This week's Crain's Detroit Business has a report of new NextEnergy tenant ZeroBase Energy LLC, a maker of portable arrays of solar panels, approaching the UAW to tap high-skill workers to ramp up a new manufacturing facility in Southeastern Michigan.
A CEO moves a business owned by a New York private equity company to Detroit from Maine in part so he can hire higher-paid union workers? Absolutely, he says.
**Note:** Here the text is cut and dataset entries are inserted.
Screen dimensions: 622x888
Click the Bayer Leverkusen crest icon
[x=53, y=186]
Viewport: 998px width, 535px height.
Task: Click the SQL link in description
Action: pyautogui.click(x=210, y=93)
A union shop is crucial to his plans to take a company founded in 2009 from its first revenue in 2010 to $1 billion in revenue in the next five or six years.
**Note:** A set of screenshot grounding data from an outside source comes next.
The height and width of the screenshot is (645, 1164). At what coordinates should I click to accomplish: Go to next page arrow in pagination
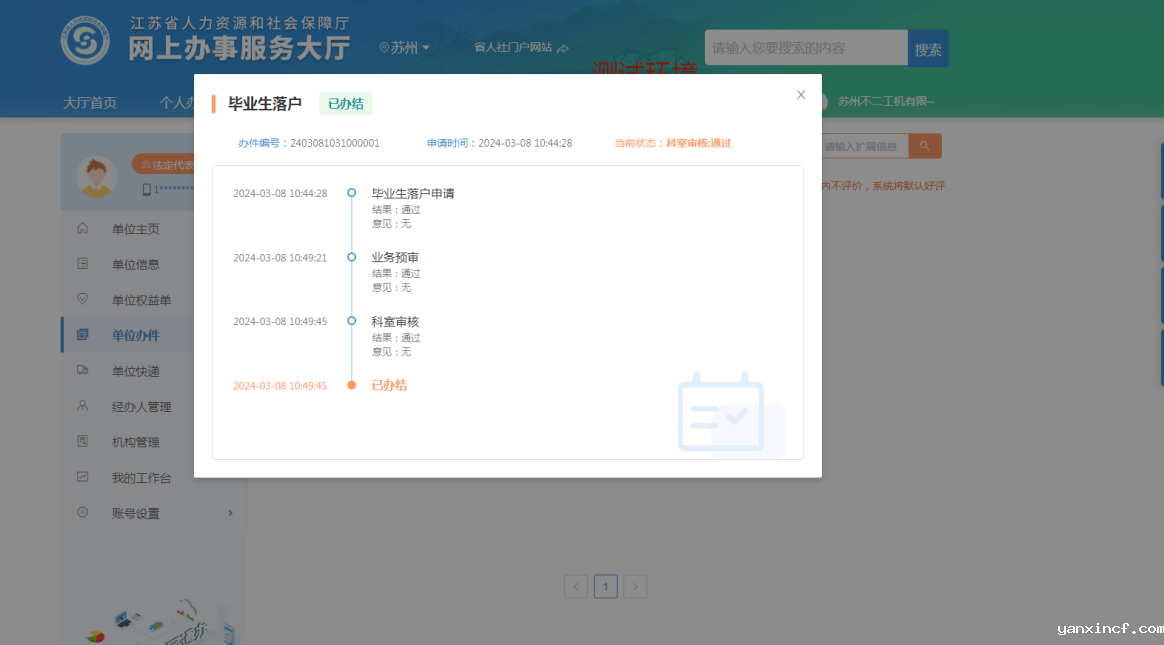[x=635, y=587]
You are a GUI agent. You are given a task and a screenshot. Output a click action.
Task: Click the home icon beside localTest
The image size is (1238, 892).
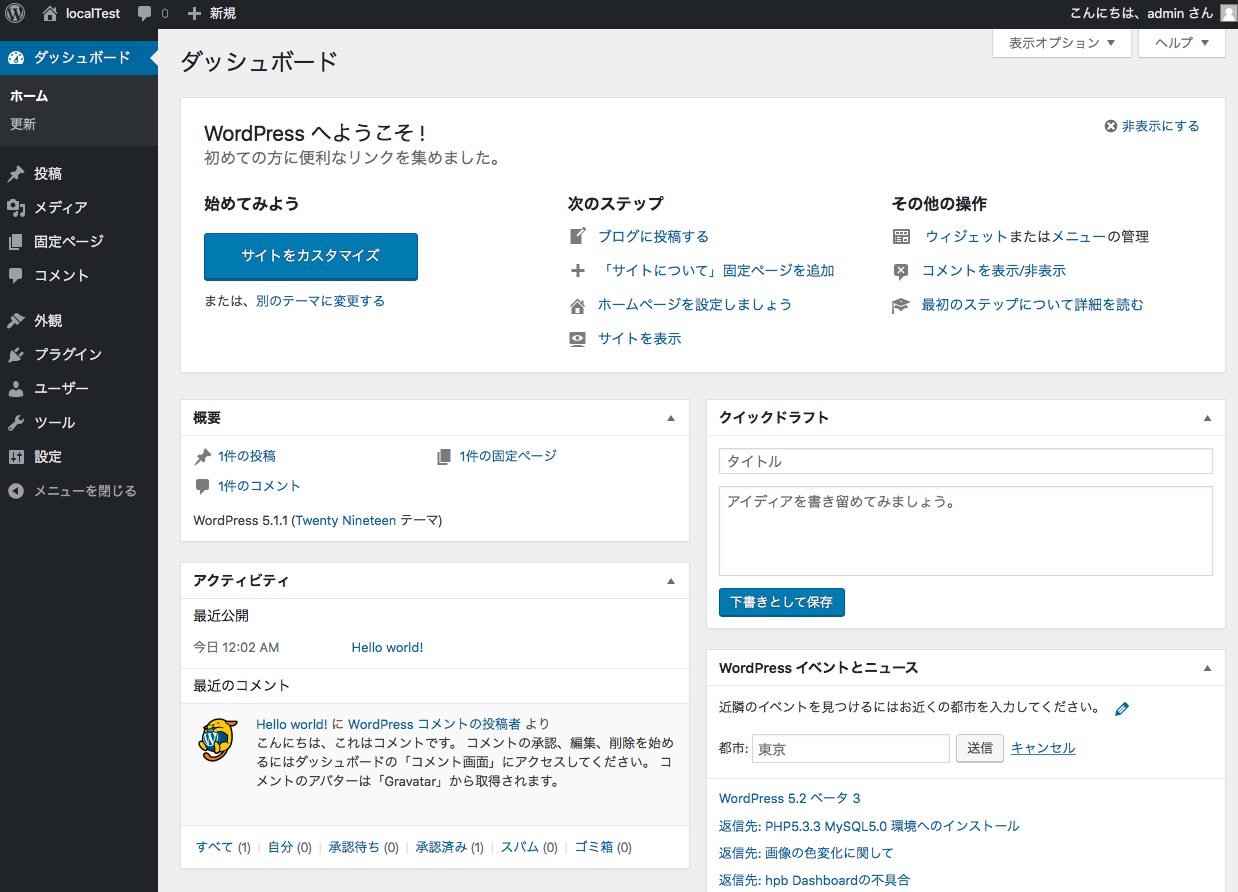(50, 14)
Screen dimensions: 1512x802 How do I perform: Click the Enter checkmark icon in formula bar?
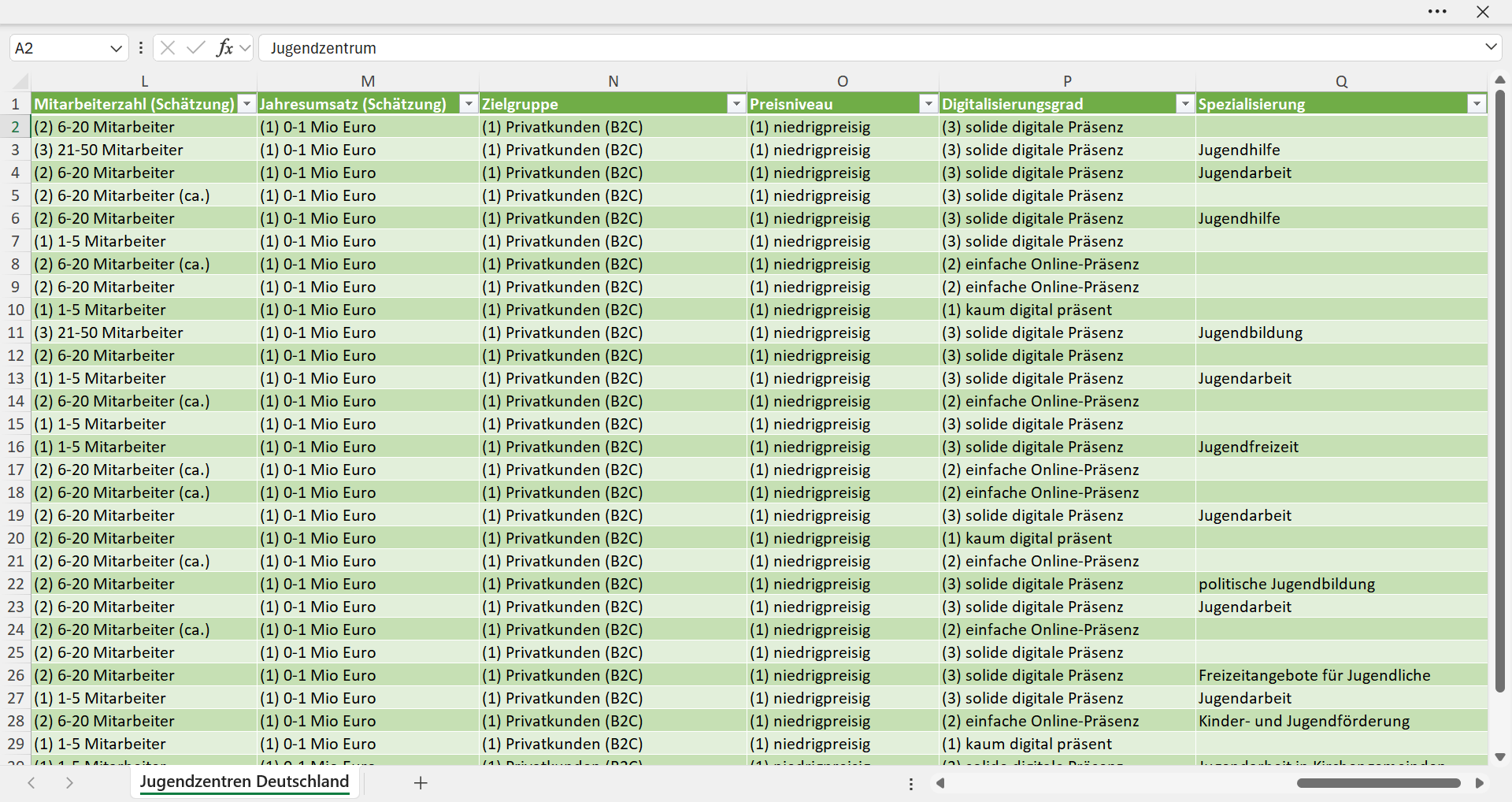point(196,48)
"I've had advanced discussions with the UAW. I'm very interested in having a union shop," said Said. "We're going to have a run rate of 1,000 units a year by the end of this year, and the best way to do that is to have a highly trained workforce."
Southeastern Michigan's skilled work force and built manufacturing infrastructure constitute a global competitive advantage for our region to play a central role in the coming race to replace fossil fuels with renewable energy solutions. ZeroBase CEO Kousay Said believes that this partnership with the UAW and the skilled labor pool it can supply will provide a competitive advantage capable of supporting quick growth.
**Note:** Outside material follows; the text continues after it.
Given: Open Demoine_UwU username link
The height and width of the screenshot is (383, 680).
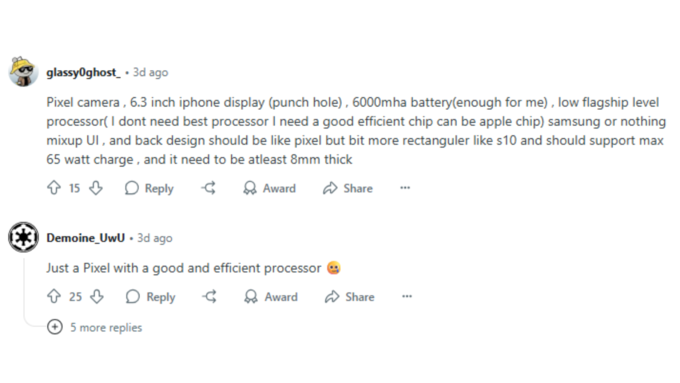Looking at the screenshot, I should 85,238.
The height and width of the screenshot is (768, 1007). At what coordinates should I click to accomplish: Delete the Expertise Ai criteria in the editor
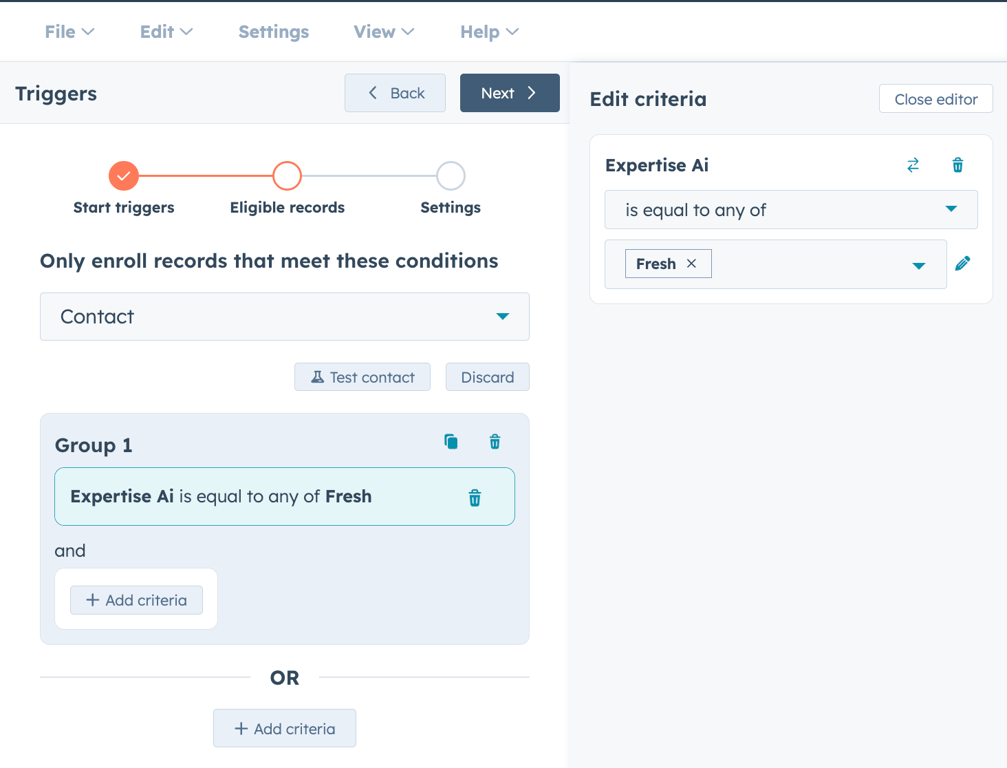pyautogui.click(x=957, y=166)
Skip Simms, senior vice president at Ann Arbor Spark, said that while the UAW angle might seem like a man-bites-dog story, it fits into an emerging theme that talent drives job attraction in Michigan.
"You will definitely see more of this in the future," he said of companies willing to pay a premium for trained workers for high-end manufacturing. "We discovered a couple of years ago that skilled talent, particularly highly skilled talent, is one of the top recruiting tools we have in Michigan, if not the top recruiting tool."



















UAW and Solar Jobs
As I posted on fb,how many jobs (and for whom)? Will UAW skilled trades train inner city Detroit apprentices for job expansion in solar? That would be a real breakthrough with 21st Century implications.